Automating Pairs Trading in PineScript

Fact checked by
Mike Christensen, CFOA
February 2, 2026
Learn how to build an automated pairs trading bot using PineScript and AI assistance, from calculating z-scores to executing dual-symbol trades with TradersPost.

Pairs trading is one of the most fundamental quantitative trading strategies, offering a market-neutral approach to profiting from the mean-reverting relationship between two correlated assets. In this deep-dive tutorial, we'll show you how to build an automated pairs trading bot using PineScript, AI assistance, and TradersPost for execution.

Understanding Pairs Trading Fundamentals

Pairs trading operates on a simple premise: two highly correlated assets will occasionally diverge in price, creating a temporary imbalance. When this happens, you can profit by simultaneously buying the underperforming asset and shorting the outperforming one, betting they'll converge back to their normal relationship.

Unlike directional strategies that bet on price going up or down, pairs trading is market-neutral. You're not trading the absolute price of either asset—you're trading the spread between them. This makes the strategy less sensitive to overall market direction and more focused on relative value.

The Math Behind the Strategy

Traditional pairs trading relies on concepts like cointegration and stationarity to identify asset pairs that truly move together over the long term.
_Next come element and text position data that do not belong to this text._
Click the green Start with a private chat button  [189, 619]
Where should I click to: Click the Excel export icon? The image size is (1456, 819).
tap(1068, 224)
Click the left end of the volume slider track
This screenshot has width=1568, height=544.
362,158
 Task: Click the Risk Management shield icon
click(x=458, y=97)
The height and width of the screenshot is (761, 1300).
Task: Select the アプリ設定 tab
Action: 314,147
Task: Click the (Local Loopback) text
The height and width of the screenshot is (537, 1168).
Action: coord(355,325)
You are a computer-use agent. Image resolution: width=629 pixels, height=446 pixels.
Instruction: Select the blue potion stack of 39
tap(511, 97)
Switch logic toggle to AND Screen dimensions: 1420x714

The gold standard test is the Augmented Dickey-Fuller (ADF) test, which determines whether the spread between two assets is stationary (mean-reverting).

However, PineScript lacks access to these advanced statistical functions that are common in Python or R. You can't easily implement ADF or cointegration tests directly in TradingView. This limitation forces us to take a more practical approach: identifying pairs through correlation analysis and visual inspection.

For a pairs trading strategy to work in PineScript, focus on assets with:

  • High correlation: Aim for 0.8 or higher between the two assets
  • Same sector or related industries: Like Coca-Cola and PepsiCo, or SPY and QQQ
  • Liquid markets: Both assets should have sufficient volume for easy execution
  • Similar market cap: This helps ensure comparable volatility profiles

Building the Strategy with AI Assistance

One of the most interesting developments in 2025 is using AI to accelerate strategy development. Rather than coding everything from scratch, you can leverage tools like ChatGPT, Claude, or Grok to generate PineScript code based on educational content.

Here's the process:

Step 1: Find Quality Educational Content

Start with a well-explained video or article about pairs trading. Look for content that clearly outlines the strategy mechanics, entry conditions, and exit signals. YouTube is excellent for this—search for "pairs trading algorithm" or "mean reversion strategy."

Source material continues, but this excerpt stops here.